Denial of the fact (not opinion) of white privilege is -- at minimum -- indication of complicity in white supremacism as a fact on the ground.
I completely get that the vast majority of "white" people do not ideologically endorse white supremacISM. However, white supremacy -- the empirically verifiable fact that people who are treated as "white" receive systematic privilege and live in a position of substantially better opportunities and unearned wealth and political power relative to nonwhite counterparts...IS INDEED logically the ethical responsibility of "white" people to overturn.
Robert Jensen articulated this best: as it is clearly not in the interest of nonwhite people to establish or to maintain white supremacy, the ongoing existence and operation of white supremacy must necessarily be due to either the active desires or the complicity of "white" people.
Most "white" people will readily tell you, if asked, that they don't personally want to maintain white supremacy...but such a question only deals with their intent.
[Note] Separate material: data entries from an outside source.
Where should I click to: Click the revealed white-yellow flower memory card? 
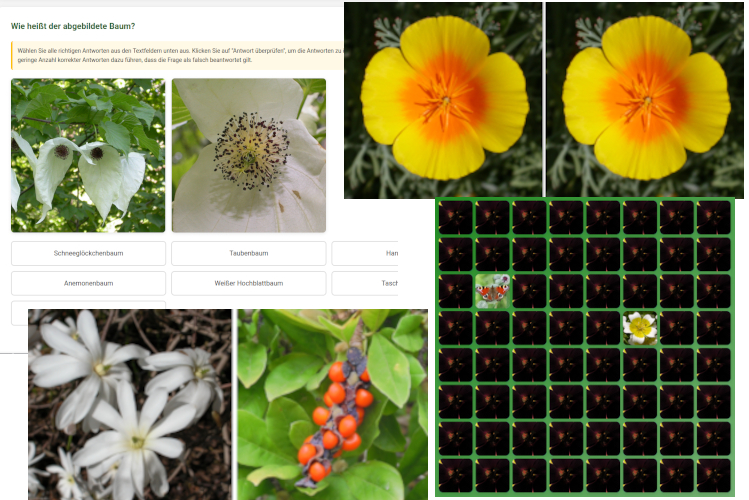click(x=640, y=328)
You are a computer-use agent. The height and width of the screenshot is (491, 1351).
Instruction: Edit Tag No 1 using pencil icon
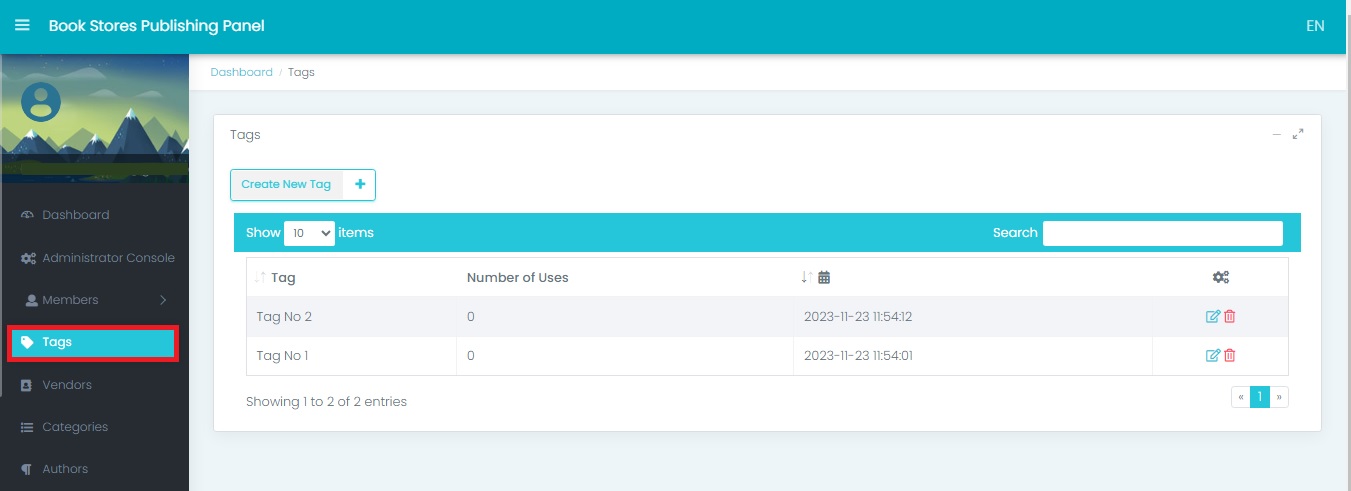click(x=1213, y=355)
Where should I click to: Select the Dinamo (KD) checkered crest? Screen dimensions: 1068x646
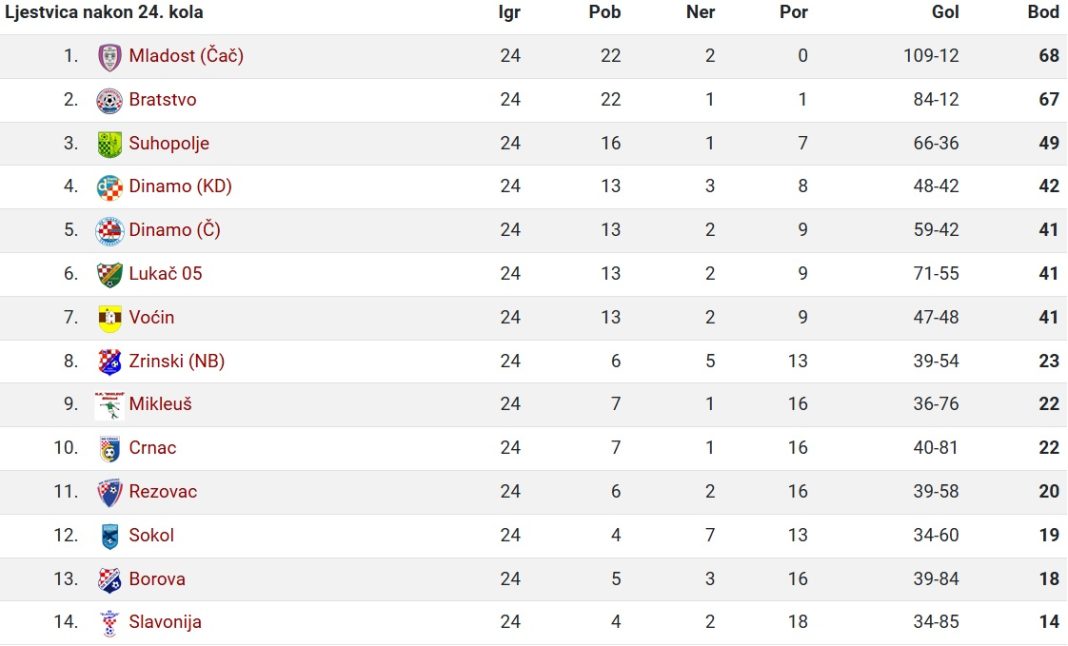coord(110,187)
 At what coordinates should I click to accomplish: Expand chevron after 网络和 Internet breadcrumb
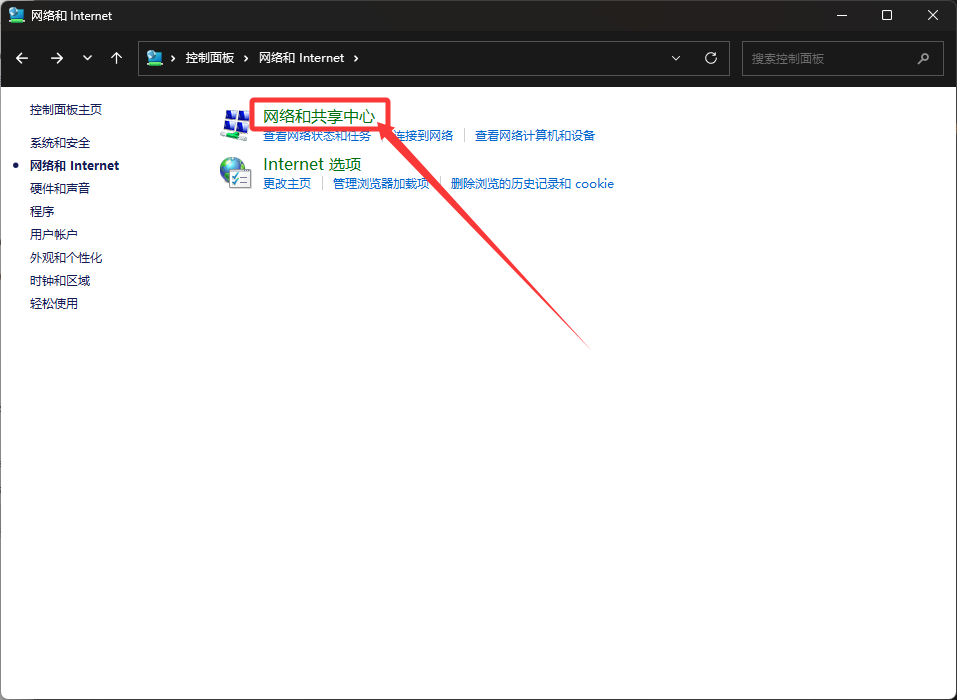355,58
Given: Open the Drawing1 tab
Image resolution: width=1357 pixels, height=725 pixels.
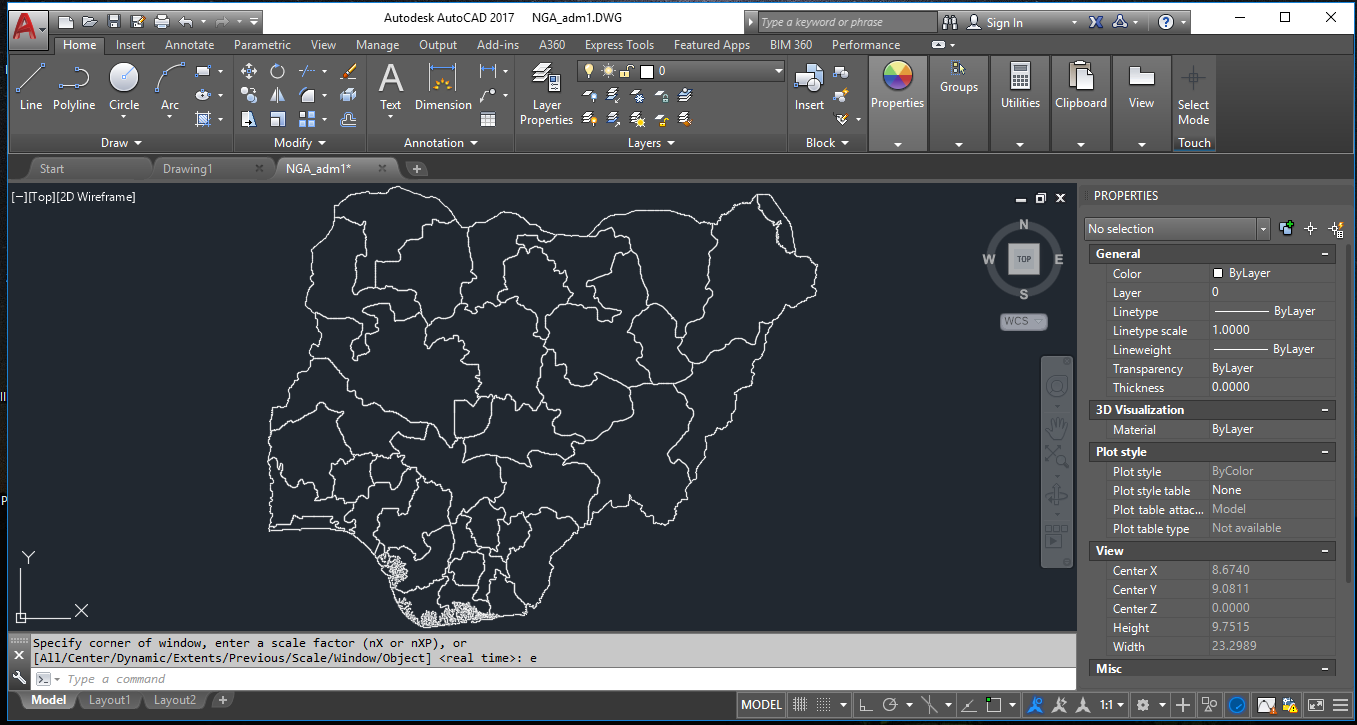Looking at the screenshot, I should click(x=190, y=168).
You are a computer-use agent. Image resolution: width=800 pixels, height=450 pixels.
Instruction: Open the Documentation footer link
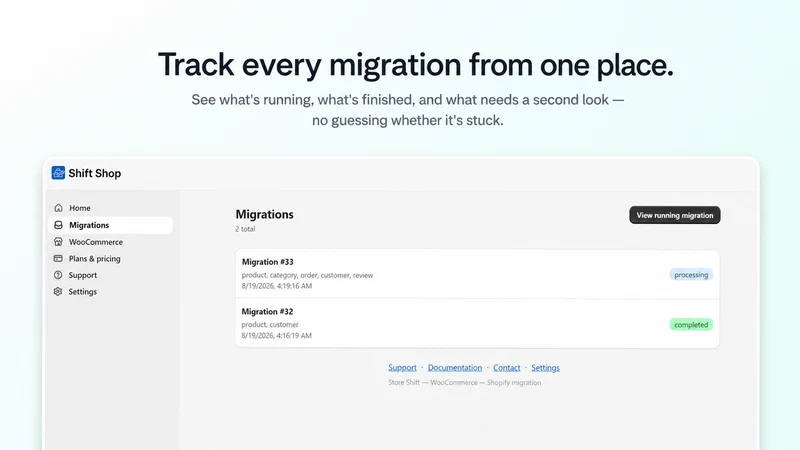[x=455, y=368]
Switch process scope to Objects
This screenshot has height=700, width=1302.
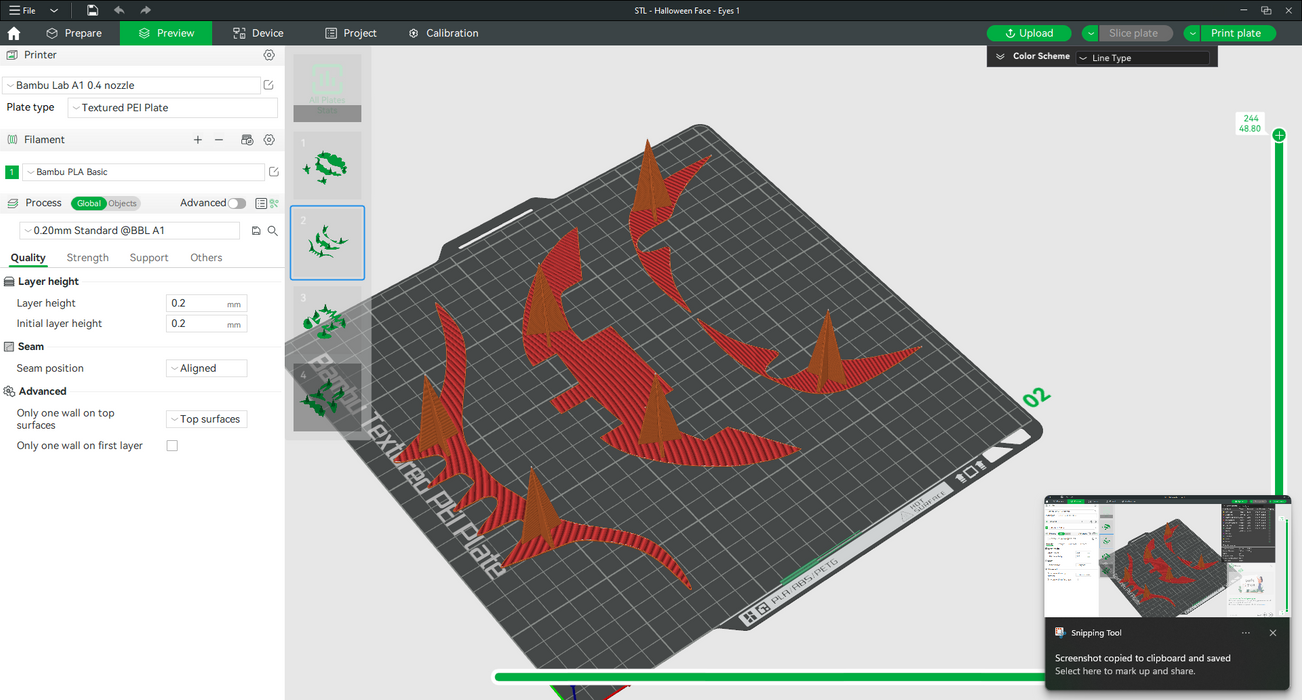pyautogui.click(x=123, y=203)

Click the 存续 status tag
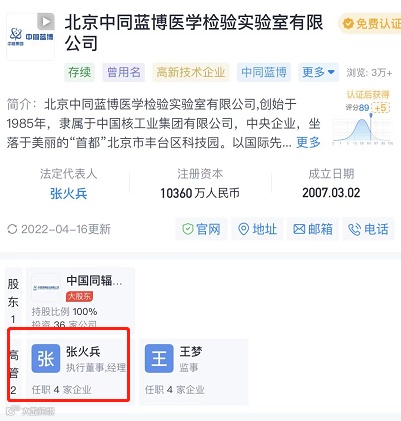[79, 72]
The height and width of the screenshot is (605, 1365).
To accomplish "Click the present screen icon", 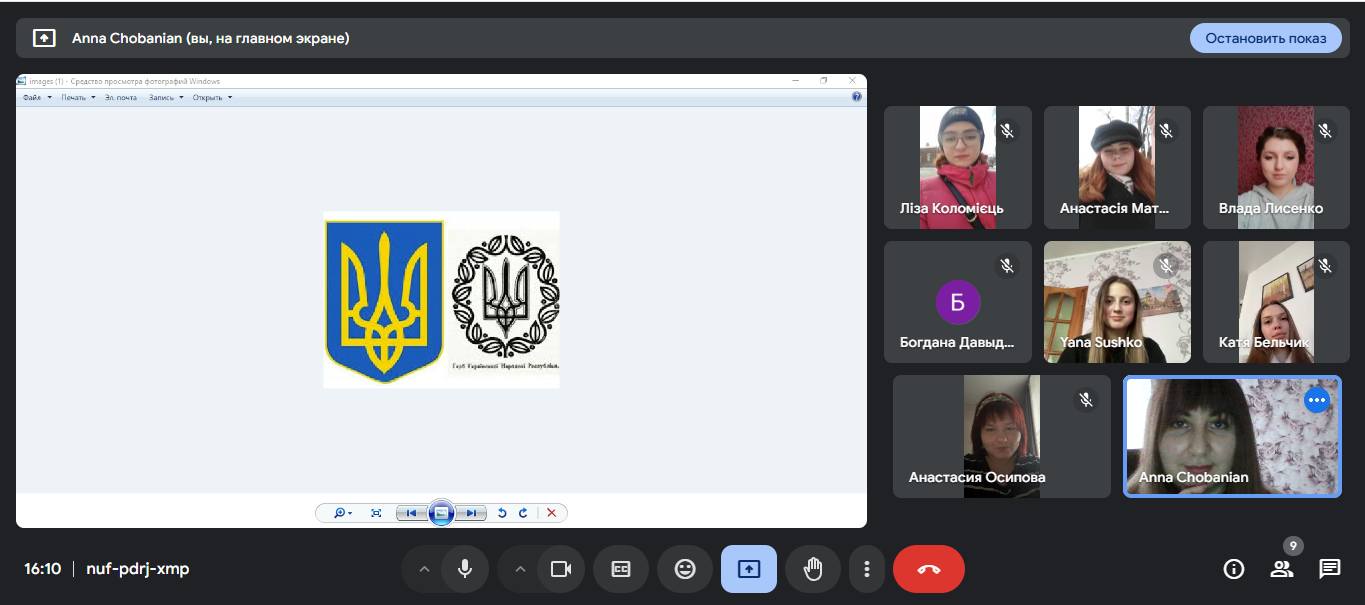I will (x=749, y=569).
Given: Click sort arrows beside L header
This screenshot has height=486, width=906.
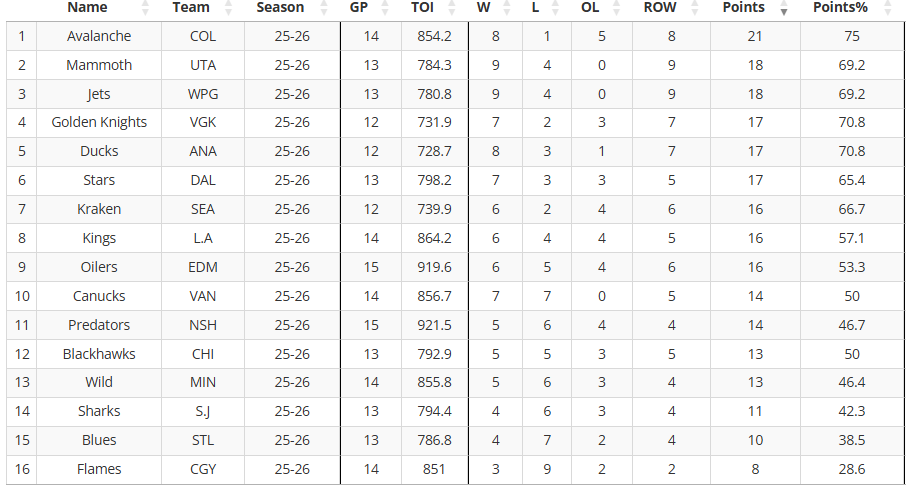Looking at the screenshot, I should (x=555, y=8).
Despite genuine intent, the fact remains that white supremacy doesn't ask permission. Like any system of coercion and hierarchy, once it is in place, it takes no intentional effort on the part of the most of the privileged to maintain...simply going along with the dominant order is enough. Indeed, the universal human desire to think well of oneself, to avoid association with commission of great harm, actually creates an incentive for denial of such complicity. This, combined with growing up in an environment in which the privileged (on a given axis...in this case "race") are trained to not see their own privilege, leads to exactly the kind of dogmatic blindness and reactionary nonsense championed by the likes of FOX, bloggers like Breitbart, and overt white supremacists like Jared Taylor and David Duke.
A clear question which cuts to the heart of this issue would be:
who benefits -- materially, psychologically, and politically -- from the popular pretense that "white" people are not privileged?